Verte en la calle con tu familia es una tragedia.

Tener que ir a comedores públicos después de toda una vida con las necesidades cubiertas, es una jugarreta, pero cuando te vas a dormir bajo el soportal de una casa, es una tragedia.

Vivo en un barrio, de los muchos de España, se llama el Barrio de la Paz, justo al lado, del famoso Barrio de la Esperanza (Macarena). En el medievo se diferenciaban las clases sociales en ricos y miserables) porque vivían en la miseria.

¿Este es el mundo que queremos? 300.000 familias en la calle sin techo, arropadas, algunos, por sus familias, y otros, tirados en las esquinas…Ya no se diferencia entre ejecutivos, profesionales liberales y gente de la construcción. Esta tragedia ha llegado a todas partes. En mi barrio, hay una familia viviendo bajo un soportal, con la dignidad suficiente para no agachar la cara, porque como dijo Frankl, al ser humano nunca le pueden quitar la dignidad.

Este sistema ha fallado. No es el momento de buscar culpables, sino de responsabilizar al propio sistema que ha generado un reducto de 300.000 familias sin techo, la tasa de pobreza más alta de los últimos 30 años. El mismo país de las Olimpiadas, el mismo país de la Expo 92, el país con más universitarios de Europa, con un talento inigualable, con jóvenes y adultos preparados, con fuerza, ganas, ilusión, pasión por transformar. Ha llegado la hora de resurgir de nuestras cenizas, el poder de la resiliencia, en los peores momentos, sale lo mejor del ser humano. Somos pueblos solidarios, con el índice de donación de órganos más alto del mundo…ya lo hemos hecho en otras ocasiones. Pero cada vez que  un juez dicta un desahucio y  ponen la maquinaria en funcionamiento, es un fracaso del sistema. Las fuerzas publicas, los funcionarios deberían estar para proteger (y entiendo que ellos lo que hacen es seguir ordenes), pero se me hace muy difícil cuando veo sacar a un anciano de su casa, creer en los valores de mi país.

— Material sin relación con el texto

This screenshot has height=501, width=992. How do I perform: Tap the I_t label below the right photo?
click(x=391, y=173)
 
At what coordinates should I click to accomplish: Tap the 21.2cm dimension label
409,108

Hoy se ha suicidado un buen hombre de 54 años, desesparado, con la tragedia en las venas viendo que perdía su casa. Se volcará la prensa durante el día, se debatirá en la TV, y mañana se olvidará. Pues no. No estamos en la edad Media, no existe ni el derecho de pernada ni el derecho sobre la propiedad. Sobre todo cuando ha sido el propio sistema el que ha generado que se den hipotecas de alto riesgo, se haya especulado durante diez años con las tasaciones, se hayan permitidos firmas ante notario que pondrían los vellos de punta, y ahora, inyectamos al sistema bancario para que siga teniendo una bolsa de mas de 100.000 pisos en propiedad.

Recuerdo la historia de un hombre que estaba en la orilla de una playa salvando estrellas de mar que se habían quedado atrapadas en la arena. Había tantas que era imposible salvarlas a todas. Alguien se le acercó y le dijo: no vas a poder salvar a todas, cuando amanezca, morirán…

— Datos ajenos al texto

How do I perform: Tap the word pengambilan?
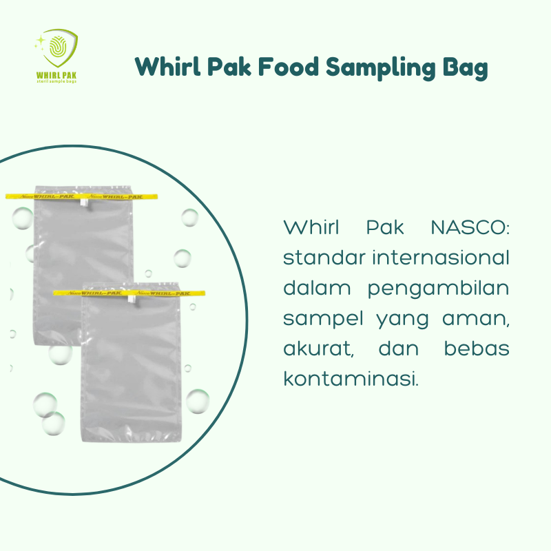(439, 289)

Y el hombre dijo: Yo acabo de salvar a esta…y la arrojó mar adentro.

Es el momento de que todos arrojemos estrellas de mar hacia adentro: generando valores de solidaridad, de compartír, de construir un nuevo modelo, inteligente, de sociedad basada en el ser y no en el tener.

Va por cada familia, en la que hay una trastada…Y por las miles en las que hay una tragedia.

Víctor Frankl nos dejó la enseñanza de que la dignidad no tiene precio y que siempre existe el camino de la esperanza. Yo hoy, he arrojado ya mi estrella de mar hacia el océano.

(En memoria  de   J.M.D.A,, de 53 años de edad que ha sido hallado ahorcado hoy en un patio interior de un inmueble de Granada una hora antes de que fuera desahuciado de su vivienda,)

Y por todos los que creen en la historia de la estrella de mar. Entre todos, podremos.